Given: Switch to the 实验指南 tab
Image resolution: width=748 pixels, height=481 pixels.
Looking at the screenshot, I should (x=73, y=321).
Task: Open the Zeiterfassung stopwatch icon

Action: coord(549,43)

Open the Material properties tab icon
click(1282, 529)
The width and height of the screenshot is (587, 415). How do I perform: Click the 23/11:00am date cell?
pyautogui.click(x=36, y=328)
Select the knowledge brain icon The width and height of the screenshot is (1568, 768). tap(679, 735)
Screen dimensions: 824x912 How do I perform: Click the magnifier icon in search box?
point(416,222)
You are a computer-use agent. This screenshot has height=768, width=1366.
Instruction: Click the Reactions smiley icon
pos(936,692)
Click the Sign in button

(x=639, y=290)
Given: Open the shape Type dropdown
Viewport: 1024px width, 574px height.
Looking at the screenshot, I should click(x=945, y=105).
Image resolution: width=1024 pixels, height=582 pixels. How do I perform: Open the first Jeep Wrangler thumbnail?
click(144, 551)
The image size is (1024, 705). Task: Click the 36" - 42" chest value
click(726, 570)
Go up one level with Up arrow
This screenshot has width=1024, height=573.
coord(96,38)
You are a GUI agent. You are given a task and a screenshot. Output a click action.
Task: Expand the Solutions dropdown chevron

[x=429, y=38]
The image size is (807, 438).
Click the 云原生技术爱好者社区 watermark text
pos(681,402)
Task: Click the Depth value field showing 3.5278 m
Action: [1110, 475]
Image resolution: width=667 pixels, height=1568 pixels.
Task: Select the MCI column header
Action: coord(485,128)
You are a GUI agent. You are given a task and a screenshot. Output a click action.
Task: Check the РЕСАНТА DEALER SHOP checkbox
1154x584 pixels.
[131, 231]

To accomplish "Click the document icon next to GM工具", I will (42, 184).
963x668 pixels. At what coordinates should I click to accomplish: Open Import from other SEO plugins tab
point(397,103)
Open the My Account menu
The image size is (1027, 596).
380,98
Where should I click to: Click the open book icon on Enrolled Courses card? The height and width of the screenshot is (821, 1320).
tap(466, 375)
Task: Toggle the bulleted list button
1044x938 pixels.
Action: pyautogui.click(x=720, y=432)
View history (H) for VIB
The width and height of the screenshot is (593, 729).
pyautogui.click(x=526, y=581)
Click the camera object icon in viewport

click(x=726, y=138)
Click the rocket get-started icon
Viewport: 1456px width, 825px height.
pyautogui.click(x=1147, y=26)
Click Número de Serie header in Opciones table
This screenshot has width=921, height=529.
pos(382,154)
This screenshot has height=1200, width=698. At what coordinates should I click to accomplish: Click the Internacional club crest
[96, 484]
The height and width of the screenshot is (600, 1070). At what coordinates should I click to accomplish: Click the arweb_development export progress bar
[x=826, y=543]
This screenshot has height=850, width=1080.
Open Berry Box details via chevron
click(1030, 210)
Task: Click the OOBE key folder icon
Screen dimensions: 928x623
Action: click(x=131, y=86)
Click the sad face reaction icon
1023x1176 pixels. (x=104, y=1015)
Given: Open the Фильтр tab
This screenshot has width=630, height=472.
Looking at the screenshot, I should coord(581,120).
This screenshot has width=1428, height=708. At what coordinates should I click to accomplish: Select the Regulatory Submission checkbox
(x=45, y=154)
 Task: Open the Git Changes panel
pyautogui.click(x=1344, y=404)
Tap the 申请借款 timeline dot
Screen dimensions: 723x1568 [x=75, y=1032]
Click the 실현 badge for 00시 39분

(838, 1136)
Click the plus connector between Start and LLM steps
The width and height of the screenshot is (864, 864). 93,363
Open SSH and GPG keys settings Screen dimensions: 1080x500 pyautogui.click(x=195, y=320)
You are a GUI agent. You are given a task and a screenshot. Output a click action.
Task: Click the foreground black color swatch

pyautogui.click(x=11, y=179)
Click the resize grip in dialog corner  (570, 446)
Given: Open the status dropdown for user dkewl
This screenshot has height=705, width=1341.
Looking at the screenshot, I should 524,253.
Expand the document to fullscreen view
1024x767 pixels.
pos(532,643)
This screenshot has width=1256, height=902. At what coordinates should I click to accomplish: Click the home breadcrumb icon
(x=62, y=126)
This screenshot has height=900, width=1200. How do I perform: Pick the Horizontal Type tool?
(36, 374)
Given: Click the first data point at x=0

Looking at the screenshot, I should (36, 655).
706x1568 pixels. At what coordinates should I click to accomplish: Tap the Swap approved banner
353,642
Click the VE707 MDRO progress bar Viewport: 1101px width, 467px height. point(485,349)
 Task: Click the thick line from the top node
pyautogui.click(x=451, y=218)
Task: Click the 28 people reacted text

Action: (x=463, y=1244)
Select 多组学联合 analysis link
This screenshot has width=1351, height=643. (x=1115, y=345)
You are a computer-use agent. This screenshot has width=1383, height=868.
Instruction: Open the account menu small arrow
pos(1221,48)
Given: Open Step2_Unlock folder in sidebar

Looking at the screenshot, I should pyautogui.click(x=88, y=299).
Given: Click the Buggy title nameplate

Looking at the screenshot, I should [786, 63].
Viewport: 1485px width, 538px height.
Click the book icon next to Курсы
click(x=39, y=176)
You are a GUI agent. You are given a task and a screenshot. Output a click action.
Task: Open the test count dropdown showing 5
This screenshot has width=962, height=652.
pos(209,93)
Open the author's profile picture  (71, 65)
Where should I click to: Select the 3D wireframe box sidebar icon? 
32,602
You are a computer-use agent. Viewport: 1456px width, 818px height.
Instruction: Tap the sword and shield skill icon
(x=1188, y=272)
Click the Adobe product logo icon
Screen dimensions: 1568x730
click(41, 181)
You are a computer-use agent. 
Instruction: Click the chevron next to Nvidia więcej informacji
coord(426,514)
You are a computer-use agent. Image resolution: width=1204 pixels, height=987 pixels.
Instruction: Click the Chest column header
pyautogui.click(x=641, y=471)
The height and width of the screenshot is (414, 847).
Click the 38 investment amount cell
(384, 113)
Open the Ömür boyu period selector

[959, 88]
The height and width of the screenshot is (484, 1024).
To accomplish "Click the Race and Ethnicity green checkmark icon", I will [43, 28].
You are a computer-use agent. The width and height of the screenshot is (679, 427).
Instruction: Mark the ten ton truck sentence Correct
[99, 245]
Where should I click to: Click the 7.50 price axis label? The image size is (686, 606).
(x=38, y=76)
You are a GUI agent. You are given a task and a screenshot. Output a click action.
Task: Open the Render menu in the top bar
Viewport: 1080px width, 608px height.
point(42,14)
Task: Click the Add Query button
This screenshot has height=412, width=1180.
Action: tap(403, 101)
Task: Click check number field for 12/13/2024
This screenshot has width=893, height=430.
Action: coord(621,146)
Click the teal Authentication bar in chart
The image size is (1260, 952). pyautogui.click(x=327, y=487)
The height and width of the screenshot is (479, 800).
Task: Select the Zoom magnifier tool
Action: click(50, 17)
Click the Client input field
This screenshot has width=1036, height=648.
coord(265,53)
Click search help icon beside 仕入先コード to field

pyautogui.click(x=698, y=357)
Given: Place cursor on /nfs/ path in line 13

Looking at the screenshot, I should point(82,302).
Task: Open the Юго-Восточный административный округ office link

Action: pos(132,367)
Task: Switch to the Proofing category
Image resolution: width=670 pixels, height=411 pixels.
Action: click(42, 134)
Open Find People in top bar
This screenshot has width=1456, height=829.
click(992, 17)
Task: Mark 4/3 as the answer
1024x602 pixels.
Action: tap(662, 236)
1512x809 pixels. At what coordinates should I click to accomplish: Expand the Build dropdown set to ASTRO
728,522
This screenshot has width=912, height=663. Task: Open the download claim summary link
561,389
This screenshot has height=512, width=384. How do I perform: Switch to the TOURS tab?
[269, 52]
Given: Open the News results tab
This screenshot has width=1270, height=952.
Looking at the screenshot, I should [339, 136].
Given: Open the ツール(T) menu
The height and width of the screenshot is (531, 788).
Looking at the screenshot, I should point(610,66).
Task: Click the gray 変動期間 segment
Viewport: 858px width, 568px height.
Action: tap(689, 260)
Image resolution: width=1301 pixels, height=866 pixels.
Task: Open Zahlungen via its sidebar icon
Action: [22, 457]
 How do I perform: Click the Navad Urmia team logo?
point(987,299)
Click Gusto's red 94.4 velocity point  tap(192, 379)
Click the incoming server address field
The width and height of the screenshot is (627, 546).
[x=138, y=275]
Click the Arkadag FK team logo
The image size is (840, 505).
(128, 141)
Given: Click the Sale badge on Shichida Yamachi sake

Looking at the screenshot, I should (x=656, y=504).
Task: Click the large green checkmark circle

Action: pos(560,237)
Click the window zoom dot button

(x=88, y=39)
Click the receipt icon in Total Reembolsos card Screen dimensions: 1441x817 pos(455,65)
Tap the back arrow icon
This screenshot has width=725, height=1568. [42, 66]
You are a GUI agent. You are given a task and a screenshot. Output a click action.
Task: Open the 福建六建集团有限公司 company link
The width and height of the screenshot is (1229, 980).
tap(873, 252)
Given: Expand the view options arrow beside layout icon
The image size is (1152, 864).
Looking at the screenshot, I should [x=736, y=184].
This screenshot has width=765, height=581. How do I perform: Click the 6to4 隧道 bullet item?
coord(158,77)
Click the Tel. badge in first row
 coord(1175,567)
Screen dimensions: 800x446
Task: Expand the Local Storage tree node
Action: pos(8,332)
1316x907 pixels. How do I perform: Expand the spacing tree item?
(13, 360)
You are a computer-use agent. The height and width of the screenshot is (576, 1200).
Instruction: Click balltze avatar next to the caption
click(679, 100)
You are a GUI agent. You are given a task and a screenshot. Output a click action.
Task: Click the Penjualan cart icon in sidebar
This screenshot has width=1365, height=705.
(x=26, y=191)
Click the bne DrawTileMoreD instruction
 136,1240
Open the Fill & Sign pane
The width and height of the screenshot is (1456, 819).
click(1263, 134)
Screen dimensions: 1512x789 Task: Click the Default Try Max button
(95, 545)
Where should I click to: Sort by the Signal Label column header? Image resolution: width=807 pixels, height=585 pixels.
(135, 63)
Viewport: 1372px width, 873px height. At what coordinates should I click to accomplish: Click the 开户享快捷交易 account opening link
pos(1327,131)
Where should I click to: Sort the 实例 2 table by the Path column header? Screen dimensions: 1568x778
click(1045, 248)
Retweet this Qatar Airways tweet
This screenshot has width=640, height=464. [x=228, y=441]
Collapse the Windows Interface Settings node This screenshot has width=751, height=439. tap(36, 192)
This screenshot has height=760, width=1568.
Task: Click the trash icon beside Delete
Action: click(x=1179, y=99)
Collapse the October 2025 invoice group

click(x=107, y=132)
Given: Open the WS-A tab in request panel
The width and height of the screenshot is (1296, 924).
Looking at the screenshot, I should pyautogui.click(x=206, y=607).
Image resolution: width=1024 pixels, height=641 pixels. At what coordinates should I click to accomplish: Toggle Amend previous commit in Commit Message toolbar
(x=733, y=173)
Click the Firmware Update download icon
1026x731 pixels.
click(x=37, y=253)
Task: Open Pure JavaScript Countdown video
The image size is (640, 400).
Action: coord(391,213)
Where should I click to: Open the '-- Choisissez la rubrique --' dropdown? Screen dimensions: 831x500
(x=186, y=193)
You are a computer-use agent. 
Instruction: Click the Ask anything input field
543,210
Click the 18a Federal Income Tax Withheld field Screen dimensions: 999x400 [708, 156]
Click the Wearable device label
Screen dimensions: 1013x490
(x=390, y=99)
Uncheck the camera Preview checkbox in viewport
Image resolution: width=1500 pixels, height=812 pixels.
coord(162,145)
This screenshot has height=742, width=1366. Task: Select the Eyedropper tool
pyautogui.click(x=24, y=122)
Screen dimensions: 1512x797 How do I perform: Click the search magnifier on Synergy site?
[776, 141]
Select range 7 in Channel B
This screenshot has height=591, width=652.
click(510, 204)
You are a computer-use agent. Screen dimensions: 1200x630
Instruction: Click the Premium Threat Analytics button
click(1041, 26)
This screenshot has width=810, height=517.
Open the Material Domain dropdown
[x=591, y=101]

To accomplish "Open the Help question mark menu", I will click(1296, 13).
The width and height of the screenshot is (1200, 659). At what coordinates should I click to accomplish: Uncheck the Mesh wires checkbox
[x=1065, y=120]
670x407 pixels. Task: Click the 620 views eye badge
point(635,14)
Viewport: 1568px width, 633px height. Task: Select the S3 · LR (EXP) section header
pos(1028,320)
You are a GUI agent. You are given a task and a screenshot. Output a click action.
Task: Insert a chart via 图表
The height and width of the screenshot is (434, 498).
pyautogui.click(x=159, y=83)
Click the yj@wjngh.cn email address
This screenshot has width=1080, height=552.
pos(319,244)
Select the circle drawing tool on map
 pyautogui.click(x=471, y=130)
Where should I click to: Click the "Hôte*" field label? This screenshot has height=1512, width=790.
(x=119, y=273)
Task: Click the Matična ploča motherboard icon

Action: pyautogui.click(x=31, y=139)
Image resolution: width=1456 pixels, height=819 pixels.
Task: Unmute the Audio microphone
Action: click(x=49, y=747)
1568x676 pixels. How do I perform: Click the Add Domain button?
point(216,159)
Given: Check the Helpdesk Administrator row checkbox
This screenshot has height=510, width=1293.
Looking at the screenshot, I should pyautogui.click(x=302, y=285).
★ ★ ★ ★
> [Exercise prompt]
Please write out again, unchanged, everything from the line containing "Given: Open the ツール(T) menu" down to the line containing "(x=26, y=191)", with both of those lines included.

> [Written solution]
Given: Open the ツール(T) menu
The height and width of the screenshot is (531, 788).
Looking at the screenshot, I should point(610,66).
Task: Click the gray 変動期間 segment
Viewport: 858px width, 568px height.
Action: tap(689, 260)
Image resolution: width=1301 pixels, height=866 pixels.
Task: Open Zahlungen via its sidebar icon
Action: [22, 457]
 How do I perform: Click the Navad Urmia team logo?
point(987,299)
Click Gusto's red 94.4 velocity point  tap(192, 379)
Click the incoming server address field
The width and height of the screenshot is (627, 546).
[x=138, y=275]
Click the Arkadag FK team logo
The image size is (840, 505).
(128, 141)
Given: Click the Sale badge on Shichida Yamachi sake

Looking at the screenshot, I should (x=656, y=504).
Task: Click the large green checkmark circle

Action: pos(560,237)
Click the window zoom dot button

(x=88, y=39)
Click the receipt icon in Total Reembolsos card Screen dimensions: 1441x817 pos(455,65)
Tap the back arrow icon
This screenshot has width=725, height=1568. [42, 66]
You are a GUI agent. You are given a task and a screenshot. Output a click action.
Task: Open the 福建六建集团有限公司 company link
The width and height of the screenshot is (1229, 980).
tap(873, 252)
Given: Expand the view options arrow beside layout icon
The image size is (1152, 864).
Looking at the screenshot, I should [x=736, y=184].
This screenshot has width=765, height=581. How do I perform: Click the 6to4 隧道 bullet item?
coord(158,77)
Click the Tel. badge in first row
 coord(1175,567)
Screen dimensions: 800x446
Task: Expand the Local Storage tree node
Action: pos(8,332)
1316x907 pixels. How do I perform: Expand the spacing tree item?
(13, 360)
You are a computer-use agent. The height and width of the screenshot is (576, 1200).
Instruction: Click balltze avatar next to the caption
click(679, 100)
You are a GUI agent. You are given a task and a screenshot. Output a click action.
Task: Click the Penjualan cart icon in sidebar
This screenshot has width=1365, height=705.
(x=26, y=191)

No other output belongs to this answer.